Учитывая, что на мои немые протесты не было ответа, пришлось начинать действовать. Было жутко думать о своей возможной смерти, но я научилась создавать морок и под видом своей матери забрала документы из школы и поликлиники. Затем меня ждало самое тяжёлое и неприятное – стереть моим близким память обо мне. Потом, собрав в сумку вещи, необходимые в пути, я поехала на вокзал и купила билет на поезд в Казань.
Как только я сошла с поезда, мой Зверь, доселе смирно сидевший в подсознании, зарычал от нетерпения – охота началась. Его чувства заполонили моё сознание, но я не стала этому препятствовать – наоборот, я решила стать Зверем, забыть о страхе и предаться охоте. Я ощущала нетерпение хищника, почуявшего своего противника, азарт от предстоящей схватки. Накинув на себя морок, я побежала по улице в известном мне направлении. В этот момент я настолько слилась со своим Зверем, что я мыслила не словами – инстинктами – и вряд ли смогла бы заговорить по-человечески, если бы кому-нибудь в голову взбрело поговорить со мной. Мне даже казалось, что в отражениях витрин, автомобильных зеркал, случайных луж я вижу не только себя, но и бегущую рядом со мной белую волчицу…
Когда я добралась до дома, у входа в подъезд я увидела поля оранжевого цвета. Это были сигнальные поля, которые ни в коем случае нельзя было задевать. Я села на скамейку – Зверь был терпелив и умел сидеть в засаде.
Но вот я увидела, что колдунья идёт к себе в дом. Она заметила меня и напала первой. Я увернулась и, почуяв своего врага, кажется, даже зарычала по-звериному. Схватка началась. У колдуньи был опыт, для меня же это была первая охота, но на моей стороне были нечеловеческая реакция и обострённые инстинкты моего Зверя. От удивления женщина даже оторопела – она не ожидала от неопытного охотника такой прыти. Впрочем, не настолько надолго.
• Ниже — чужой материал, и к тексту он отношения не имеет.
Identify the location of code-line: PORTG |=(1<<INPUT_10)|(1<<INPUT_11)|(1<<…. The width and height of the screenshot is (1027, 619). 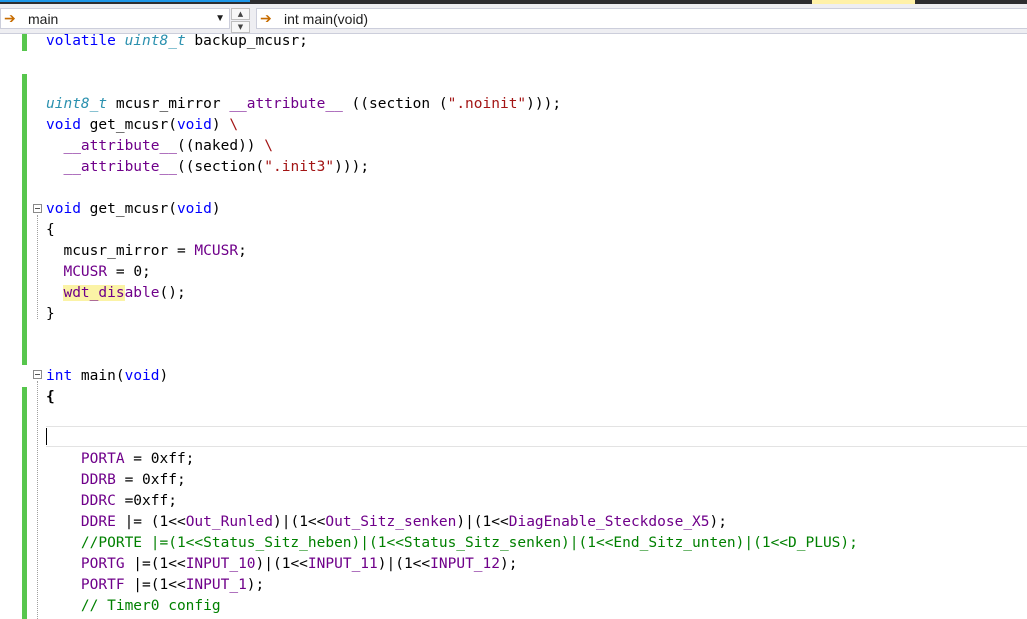
(282, 564).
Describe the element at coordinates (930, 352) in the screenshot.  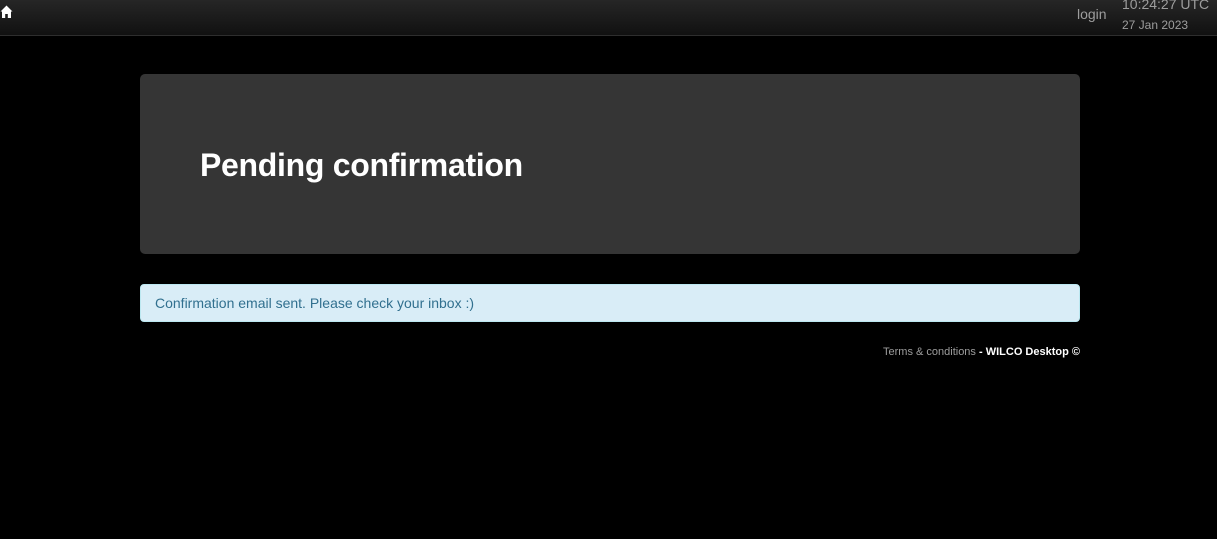
I see `terms-link: Terms & conditions` at that location.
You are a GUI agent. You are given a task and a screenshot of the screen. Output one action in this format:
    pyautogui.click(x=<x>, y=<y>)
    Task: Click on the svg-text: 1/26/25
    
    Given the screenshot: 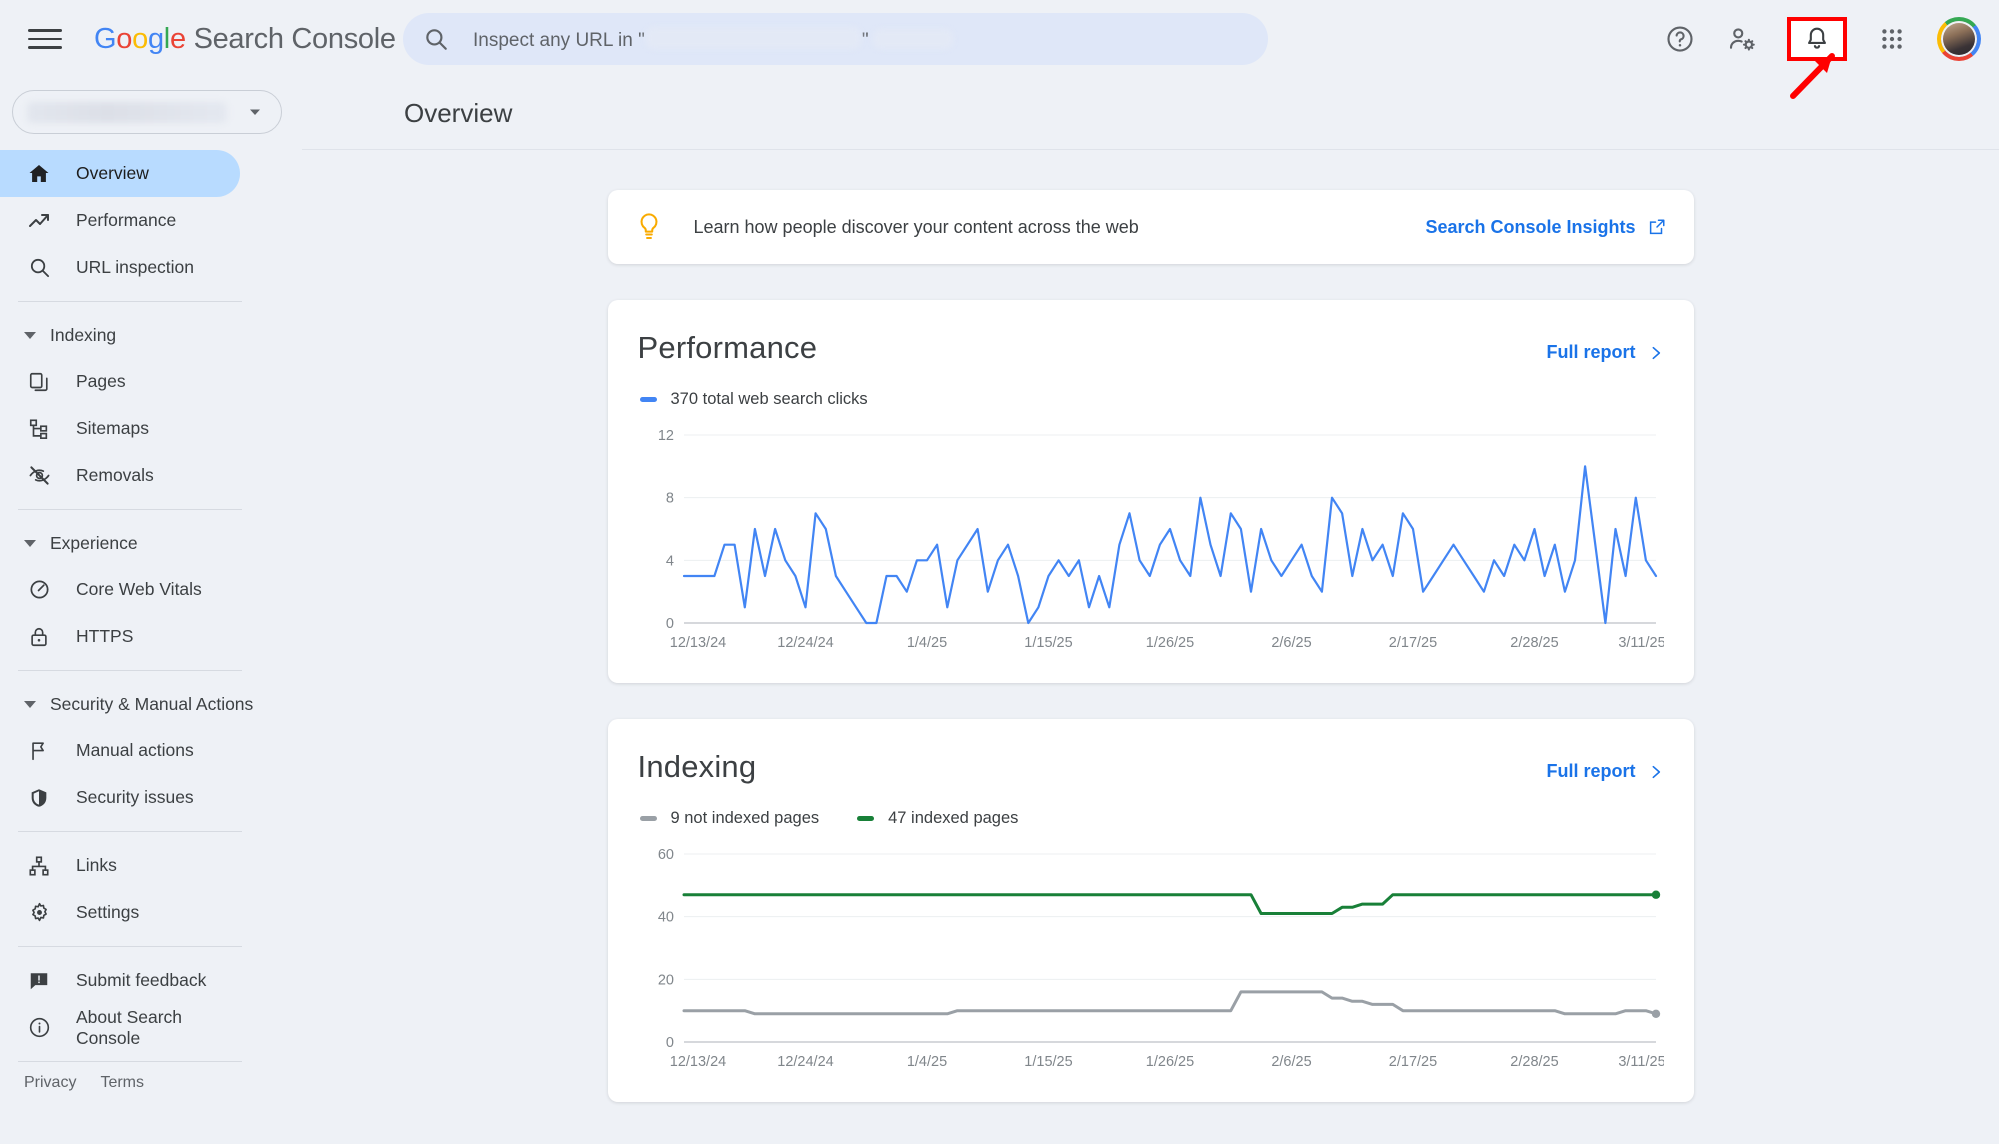 What is the action you would take?
    pyautogui.click(x=1169, y=1062)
Возвращался домой случайный прохожий. Я не обратила на него внимания, но колдунья нанесла прямой удар по его полю. Он умер сразу же. Для меня это было дико – убить человека только за то, что он оказался не в то время и не в том месте. Поэтому я пропустила удар, направленный мне в сердце, лишь Зверь в последний момент заставил меня увернуться, поэтому удар пришёлся наискось, оставив на поле довольно крупную вмятину. Моё сердцебиение замедлялось, сердце собиралось уже окончательно остановиться. Я видела искажённое злорадством лицо колдуньи, которая подняла руку, чтобы добить меня, как вдруг злорадство сменило крайнее удивление. Когда я, наконец, сообразила, что сделала, я увидела, что в груди у неё торчал охотничий нож, который я сжимала правой рукой. Я немедленно выдернула его, и по ткани кофты стремительно расплылось кровавое пятно.
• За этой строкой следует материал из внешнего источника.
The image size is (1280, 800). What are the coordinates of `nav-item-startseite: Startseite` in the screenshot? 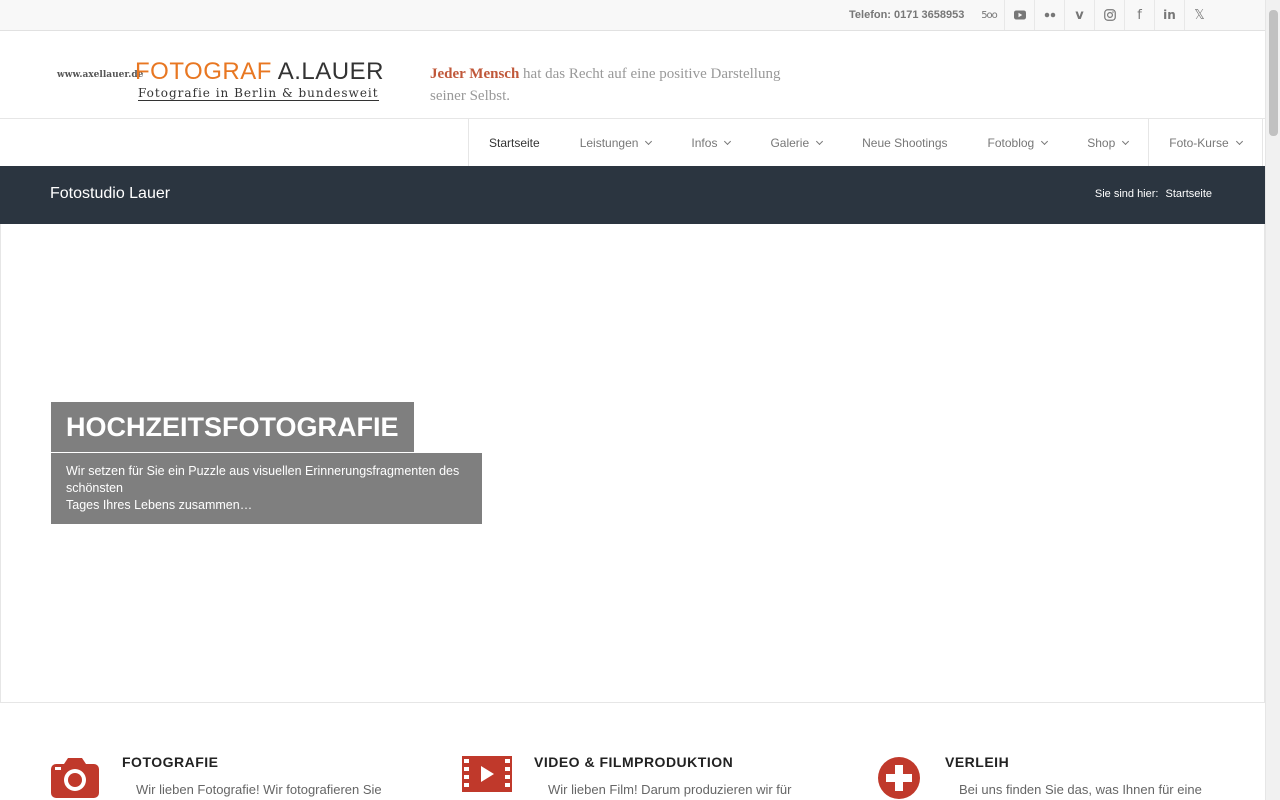 It's located at (514, 142).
Колдунья была мертва, но я думала, что и сама скоро прикажу долго жить. Но если состояние поля влияет на сердце, то, возможно, через него можно и исцелиться? Но как заставить его биться быстрее? Мне в голову пришла безумная мысль – это боль. И не просто боль, а очень сильная боль. Мне было очень плохо и не хотелось лишних страданий. Я хотела, чтобы всё просто закончилось, пусть даже умереть, лишь бы не делать себе больно, но Зверь зарычал: «Соберись, тряпка, если не хочешь сдохнуть!». Воля к жизни всё же оказалась сильнее – я проткнула себе ножом левую руку. Я орала от боли, но своего добилась – сердце бешено забилось, и дефект поля выправился.
На той стороне двора я увидела человека, который был способен видеть поля. Он не был колдуном, но в то же время его поле не имело ничего общего с моим – оно было очень мощным. С ним я бы не справилась и в здоровом состоянии, а сейчас, когда и с места не могла сдвинуться от слабости, тем более. Но я, прижимая окровавленную левую руку, трясущейся правой подняла нож: не подходи ко мне.
Он подошёл ко мне и сделал то, что было нелогично для колдуна: вытащил из моих ослабевших пальцев нож, завёл одну руку под колени, вторую – под лопатки. Секунда – и я лежала у него на руках. Видимо, я была в шоковом состоянии, потому даже такую попытку помощи я восприняла как угрозу и предприняла попытку вырываться. Хотя, какое вырваться – так, потрепыхалась слегка.
– Не бойся, ты в безопасности. Я тоже охотник на колдунов.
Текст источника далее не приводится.